Anoeta será testigo de un derbi histórico con premio incluido
El segundo derbi más importante entre Real y Athletic de este siglo se juega esta noche. Los donostiarras desean sentenciar el partido y volver a una final con su gente tras 38 años. Los bilbainos buscan remontar y sacarse la espina de la final de 2021.

El billete a La Cartuja se saca en Anoeta. Precisamente, en el estadio sevillano se jugó el derbi que marcó un antes y un después en las rivalidades entre Athletic y Real Sociedad, el más importante en lo que va de siglo. Aunque el partido de esta noche (21.00) tiene todo el aroma a final, ya que hay un premio gordo en juego: volver a jugar una final, con todo lo que eso conlleva. Un derbi decisivo, en el que el factor emocional y psicológico tendrán mucho peso. Solo habrá final feliz para uno.

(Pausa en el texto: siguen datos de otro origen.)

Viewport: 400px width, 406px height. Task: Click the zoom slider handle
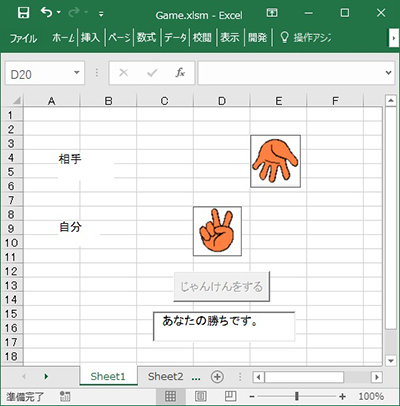tap(296, 396)
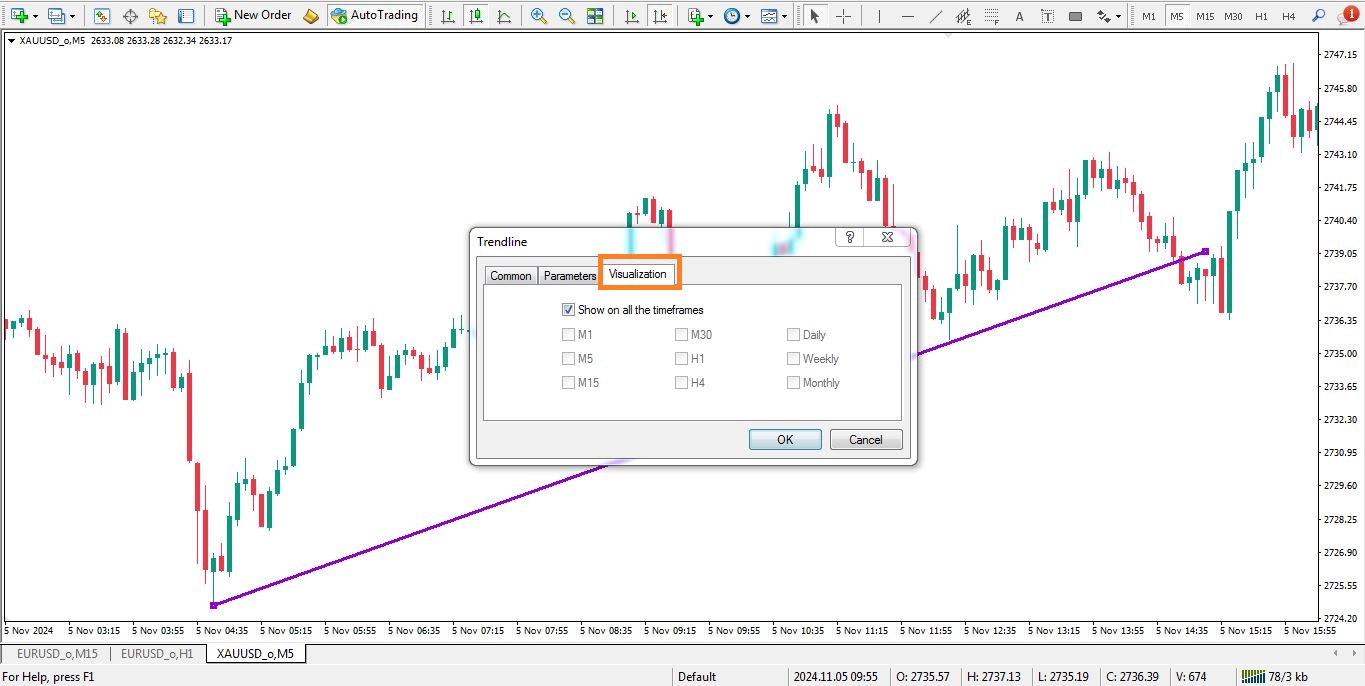Image resolution: width=1365 pixels, height=686 pixels.
Task: Tick the Weekly timeframe checkbox
Action: tap(794, 359)
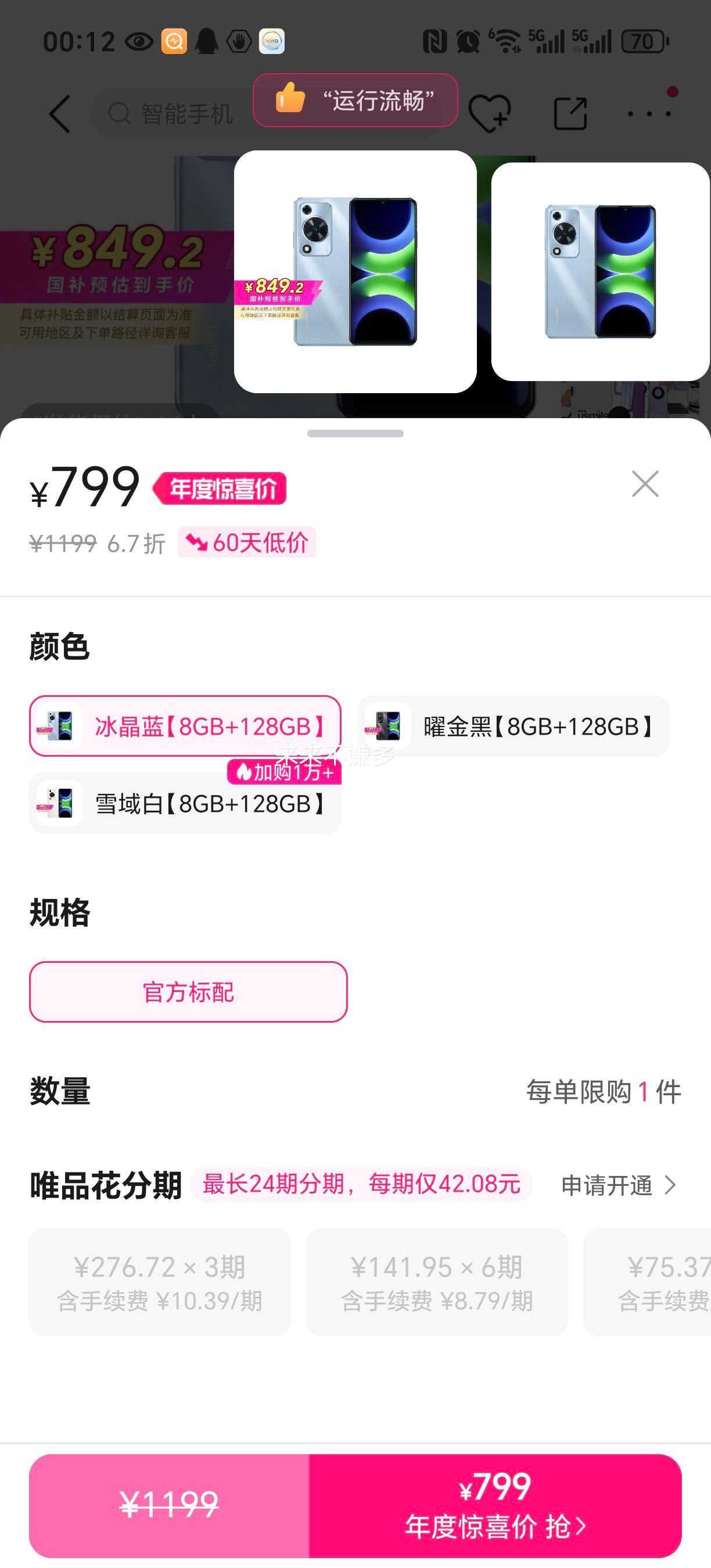The width and height of the screenshot is (711, 1568).
Task: Tap the search box magnifier icon
Action: coord(119,113)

Anoeta vestirá sus mejores galas; es más, rozará el lleno. Además de ello, el club donostiarra quiere calentar motores desde primera hora de la tarde. Así, en la explanada que queda a la altura de la puerta 13, se instalará una zona para la afición que han bautizado como Topagunea, con música en directo y puestos. El momento álgido de esa vigilia tendrá lugar a partir de las 19.00, con la llegada del autobús del equipo blanquiazul.
ESPÍRITU DE 1987
Puede que sea caprichoso el destino, pero la última vez que el conjunto txuri-urdin y rojiblanco se vieron las caras en semifinales coperas en 1987, la Real se impuso con un gol de Bakero que les llevó a la final de la Romareda. Precisamente, contra el Atlético de Madrid, que ayer por la noche partía con ventaja ante el Barça (4-0 en la ida) para estar en la final.

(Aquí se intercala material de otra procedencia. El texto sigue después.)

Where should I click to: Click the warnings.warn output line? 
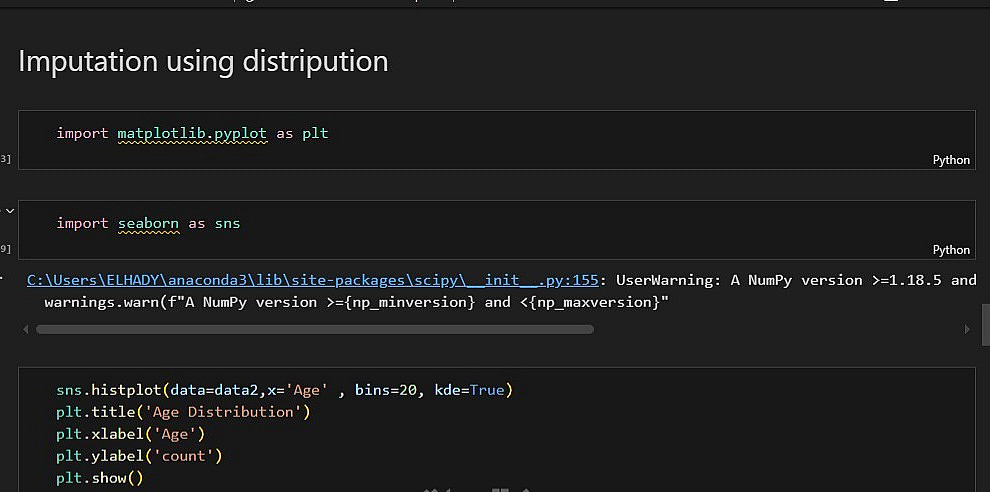click(x=355, y=301)
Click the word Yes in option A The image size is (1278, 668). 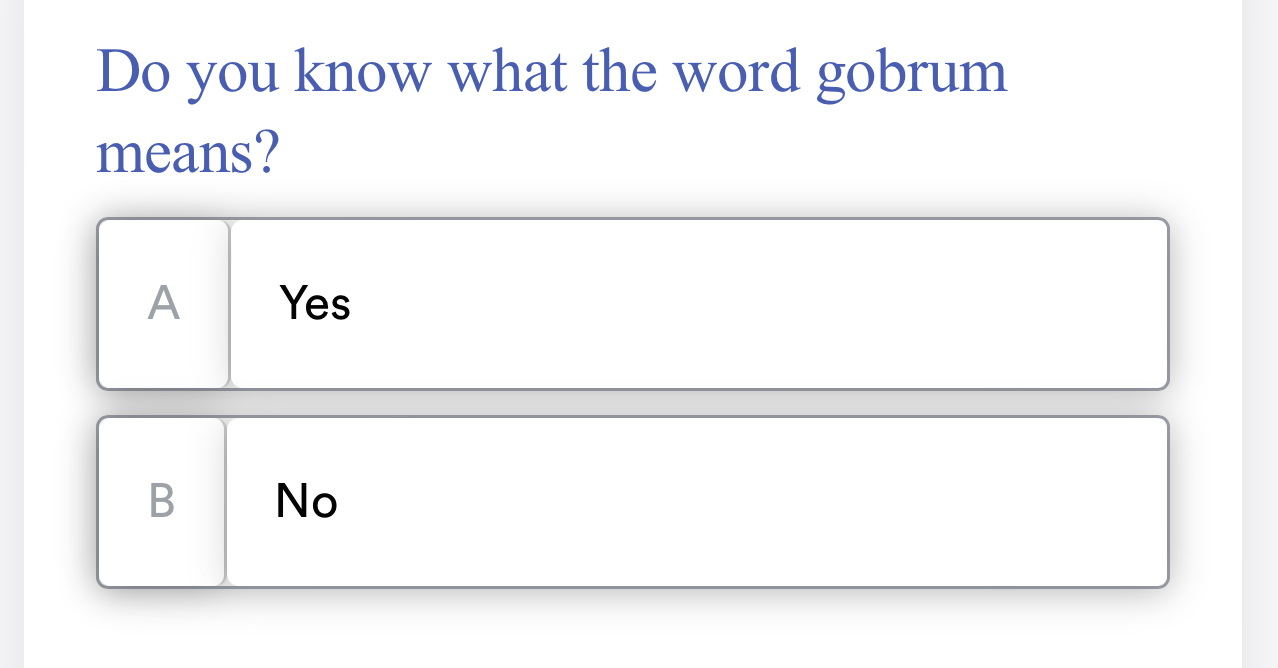point(314,305)
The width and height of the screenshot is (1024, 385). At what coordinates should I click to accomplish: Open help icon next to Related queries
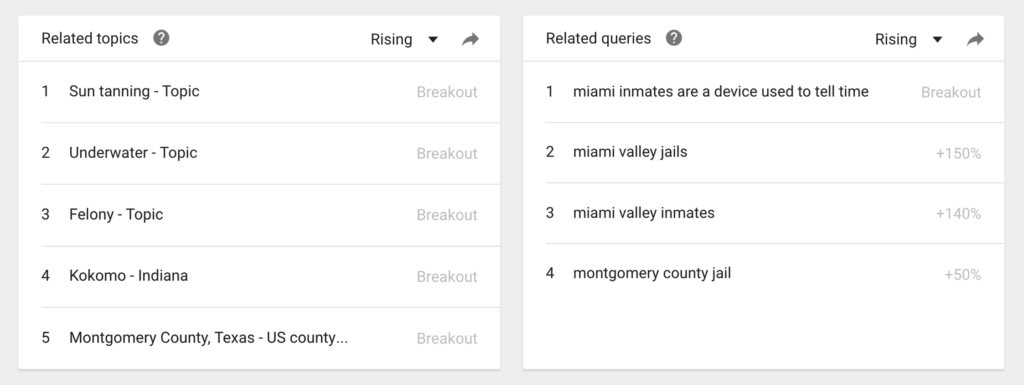pos(674,38)
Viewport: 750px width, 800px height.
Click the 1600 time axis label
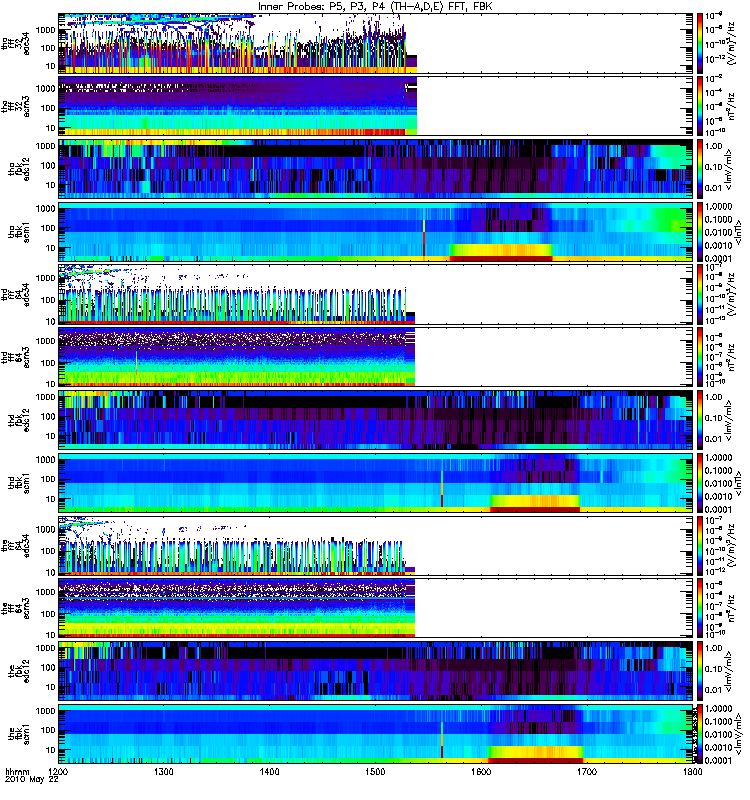tap(481, 771)
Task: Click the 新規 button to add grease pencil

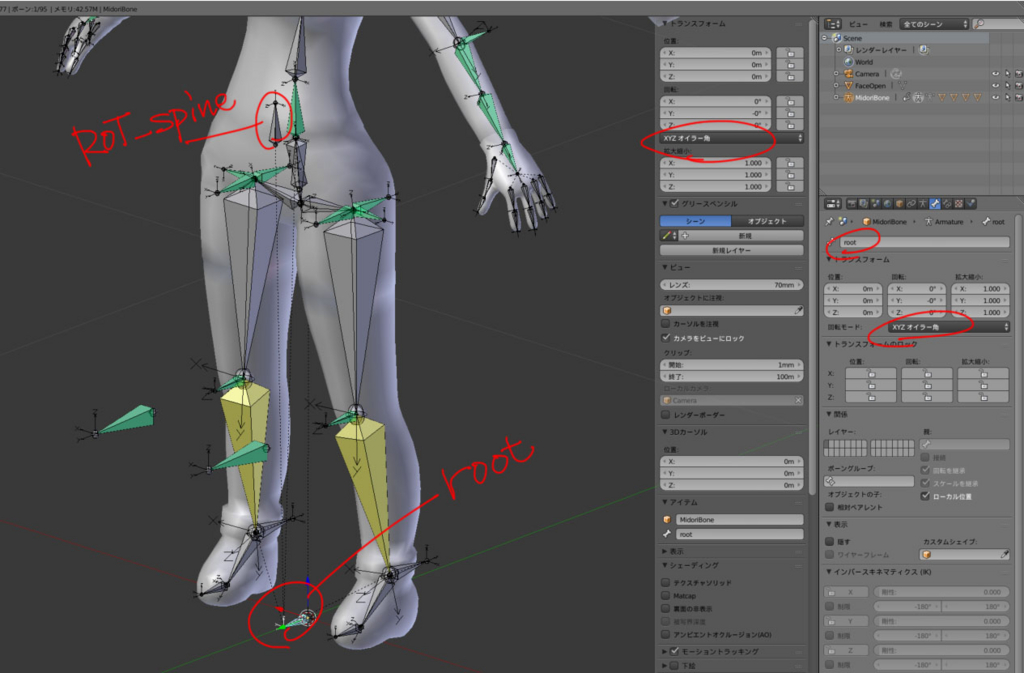Action: [x=745, y=235]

Vivir una final de su equipo es lo que desea la hinchada txuri-urdin, ya que la de 2021 se quedó huérfana de público. En Gipuzkoa hay toda una generación de jóvenes aficionados que quiere vivir la experiencia de desplazarse con sus familiares, amigos o vecinos a Sevilla, teñir la ciudad de blanquiazul y empujar a su equipo hacia otro título copero. Para recordar la última ocasión hay que remontarse a 1988.

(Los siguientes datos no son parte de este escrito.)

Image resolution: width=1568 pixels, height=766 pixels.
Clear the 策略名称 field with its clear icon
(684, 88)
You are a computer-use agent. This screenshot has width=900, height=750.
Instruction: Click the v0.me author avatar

Matarazzo es el artífice que está iluminando el camino hacia Sevilla. Acumula una sola derrota en 12 partidos. Para el encuentro no estarán disponibles Odriozola y Kubo. Pero, en una lista sin potrillos, figuran Barrenetxea, Sucic, Zakharyan y Óskarsson. En la rueda de prensa previa al choque, Matarazzo confirmó la presencia de Marrero en el once.
LEÓN HERIDO, PERO VIVO
«Nunca dejes de creer, nunca dejes de intentarlo», es el lema que está luciendo la entidad rojiblanca en las horas previas al partido. La última racha de victorias de los leones ha llenado de esperanza el vestuario. Cierto es que tras el partido de ida, el Athletic ha salido reforzado en febrero: tres victorias consecutivas y un empate en Vallecas.
Aunque detrás se esconde una realidad innegable: el equipo rojiblanco sigue teniendo graves carencias atrás -no mantiene la portería a cero desde el 18 de diciembre ante el Ourense- y sigue sin atacar la portería rival con demasiado peligro; la mejoría es leve. Veremos si es suficiente como para ganar en Anoeta. De hecho, el equipo bilbaino no gana en Donostia desde marzo de 2017 con goles de un entonces joven Iñaki Williams y Raúl García.
Para volver a repetir un triunfo en tierras guipuzcoanas, Valverde no podrá contar con su estrella Nico ni con el cerebro del equipo que es Galarreta. El eibartarra cayó lesionado en Vallecas, y con eso el Athletic pierde visión de juego en la medular y, sobre todo, creatividad con el balón.
Una amplia expedición zuri-gorri estará en Donostia, donde realizarán una despedida al bus a la salida del hotel Arima del paseo Miramón a las 18.30. Buscarán aferrarse a la eliminatoria contra el Espanyol de 2015 o Granada de 2020, donde sellaron, lejos de Bilbo, un pase a la final.